## REQUIRED ACTION:
Among the records below, find the line that has "[Facebook] (411, 1912)"; from there, give the lines again exactly, and stop after the line that has "Programas educativos (493, 1845)".

Data excerpts

________________________

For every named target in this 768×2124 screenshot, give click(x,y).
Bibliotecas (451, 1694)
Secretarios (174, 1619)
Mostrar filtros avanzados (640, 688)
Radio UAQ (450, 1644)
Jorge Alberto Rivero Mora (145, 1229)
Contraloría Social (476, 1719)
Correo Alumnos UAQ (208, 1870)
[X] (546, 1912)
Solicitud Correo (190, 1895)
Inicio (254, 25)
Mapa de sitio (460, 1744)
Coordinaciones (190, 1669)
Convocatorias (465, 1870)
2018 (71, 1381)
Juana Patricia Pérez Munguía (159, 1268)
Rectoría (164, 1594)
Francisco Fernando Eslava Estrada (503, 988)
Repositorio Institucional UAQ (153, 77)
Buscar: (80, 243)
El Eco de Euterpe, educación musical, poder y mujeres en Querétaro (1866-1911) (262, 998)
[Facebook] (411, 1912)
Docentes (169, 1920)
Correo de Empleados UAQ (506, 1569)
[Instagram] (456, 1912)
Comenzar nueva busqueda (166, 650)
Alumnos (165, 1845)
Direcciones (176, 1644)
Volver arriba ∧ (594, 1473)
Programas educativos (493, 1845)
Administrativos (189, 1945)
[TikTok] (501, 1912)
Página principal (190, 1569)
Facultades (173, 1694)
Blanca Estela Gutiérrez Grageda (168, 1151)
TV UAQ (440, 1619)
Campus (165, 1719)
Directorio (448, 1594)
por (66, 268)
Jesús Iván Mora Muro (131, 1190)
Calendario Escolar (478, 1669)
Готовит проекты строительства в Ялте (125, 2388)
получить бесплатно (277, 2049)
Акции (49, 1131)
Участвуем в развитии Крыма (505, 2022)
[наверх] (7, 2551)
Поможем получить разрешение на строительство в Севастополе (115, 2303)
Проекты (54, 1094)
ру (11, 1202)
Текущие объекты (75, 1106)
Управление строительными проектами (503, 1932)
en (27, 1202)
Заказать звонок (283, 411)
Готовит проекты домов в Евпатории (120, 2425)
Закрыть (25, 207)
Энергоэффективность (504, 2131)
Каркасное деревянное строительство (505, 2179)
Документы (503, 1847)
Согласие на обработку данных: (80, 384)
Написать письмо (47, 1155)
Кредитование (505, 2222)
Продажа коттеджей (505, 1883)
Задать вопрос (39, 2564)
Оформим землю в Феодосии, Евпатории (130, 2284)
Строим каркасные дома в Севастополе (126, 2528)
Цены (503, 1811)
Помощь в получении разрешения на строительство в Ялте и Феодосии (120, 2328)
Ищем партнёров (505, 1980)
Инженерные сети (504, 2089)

________________________

## TASK RESULT:
[Facebook] (411, 1912)
Docentes (169, 1920)
Correo de Empleados UAQ (506, 1569)
[Instagram] (456, 1912)
Comenzar nueva busqueda (166, 650)
Alumnos (165, 1845)
Direcciones (176, 1644)
Volver arriba ∧ (594, 1473)
Programas educativos (493, 1845)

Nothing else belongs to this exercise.